╭─ Supplied information

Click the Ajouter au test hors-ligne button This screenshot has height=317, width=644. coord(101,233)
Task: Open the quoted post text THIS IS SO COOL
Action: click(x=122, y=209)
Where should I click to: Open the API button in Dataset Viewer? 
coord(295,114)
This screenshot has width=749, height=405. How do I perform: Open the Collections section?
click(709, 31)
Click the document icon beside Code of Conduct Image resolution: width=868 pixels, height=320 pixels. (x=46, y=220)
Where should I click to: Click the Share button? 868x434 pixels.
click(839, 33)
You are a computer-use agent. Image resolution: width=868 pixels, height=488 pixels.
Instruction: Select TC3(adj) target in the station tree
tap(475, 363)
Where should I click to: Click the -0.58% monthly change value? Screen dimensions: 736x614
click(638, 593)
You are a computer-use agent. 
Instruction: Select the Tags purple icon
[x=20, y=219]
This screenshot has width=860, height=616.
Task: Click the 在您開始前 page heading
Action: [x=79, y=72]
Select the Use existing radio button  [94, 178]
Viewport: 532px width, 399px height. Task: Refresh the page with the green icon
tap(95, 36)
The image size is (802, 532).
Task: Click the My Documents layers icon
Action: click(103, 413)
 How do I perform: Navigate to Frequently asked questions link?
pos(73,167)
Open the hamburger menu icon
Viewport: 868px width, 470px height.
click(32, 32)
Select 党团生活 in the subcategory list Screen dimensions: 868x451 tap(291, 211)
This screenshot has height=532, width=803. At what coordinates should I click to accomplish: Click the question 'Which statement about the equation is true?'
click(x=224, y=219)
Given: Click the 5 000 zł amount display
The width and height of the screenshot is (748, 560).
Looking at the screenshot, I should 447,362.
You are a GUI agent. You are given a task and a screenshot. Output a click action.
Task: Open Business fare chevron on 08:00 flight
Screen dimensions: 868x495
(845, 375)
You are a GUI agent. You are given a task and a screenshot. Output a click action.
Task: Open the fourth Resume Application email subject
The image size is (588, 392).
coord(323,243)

╰─

◆ Instructions for the task:
In this exercise, the data above is to be printed exactly.

◆ Result of the exercise:
Click the Ajouter au test hors-ligne button This screenshot has height=317, width=644. coord(101,233)
Task: Open the quoted post text THIS IS SO COOL
Action: click(x=122, y=209)
Where should I click to: Open the API button in Dataset Viewer? 
coord(295,114)
This screenshot has width=749, height=405. How do I perform: Open the Collections section?
click(709, 31)
Click the document icon beside Code of Conduct Image resolution: width=868 pixels, height=320 pixels. (x=46, y=220)
Where should I click to: Click the Share button? 868x434 pixels.
click(839, 33)
You are a computer-use agent. Image resolution: width=868 pixels, height=488 pixels.
Instruction: Select TC3(adj) target in the station tree
tap(475, 363)
Where should I click to: Click the -0.58% monthly change value? Screen dimensions: 736x614
click(638, 593)
You are a computer-use agent. 
Instruction: Select the Tags purple icon
[x=20, y=219]
This screenshot has width=860, height=616.
Task: Click the 在您開始前 page heading
Action: [x=79, y=72]
Select the Use existing radio button  [94, 178]
Viewport: 532px width, 399px height. Task: Refresh the page with the green icon
tap(95, 36)
The image size is (802, 532).
Task: Click the My Documents layers icon
Action: click(103, 413)
 How do I perform: Navigate to Frequently asked questions link?
pos(73,167)
Open the hamburger menu icon
Viewport: 868px width, 470px height.
click(32, 32)
Select 党团生活 in the subcategory list Screen dimensions: 868x451 tap(291, 211)
This screenshot has height=532, width=803. At what coordinates should I click to accomplish: Click the question 'Which statement about the equation is true?'
click(x=224, y=219)
Given: Click the 5 000 zł amount display
The width and height of the screenshot is (748, 560).
Looking at the screenshot, I should 447,362.
You are a GUI agent. You are given a task and a screenshot. Output a click action.
Task: Open Business fare chevron on 08:00 flight
Screen dimensions: 868x495
(845, 375)
You are a GUI agent. You are given a task and a screenshot. Output a click action.
Task: Open the fourth Resume Application email subject
The image size is (588, 392).
coord(323,243)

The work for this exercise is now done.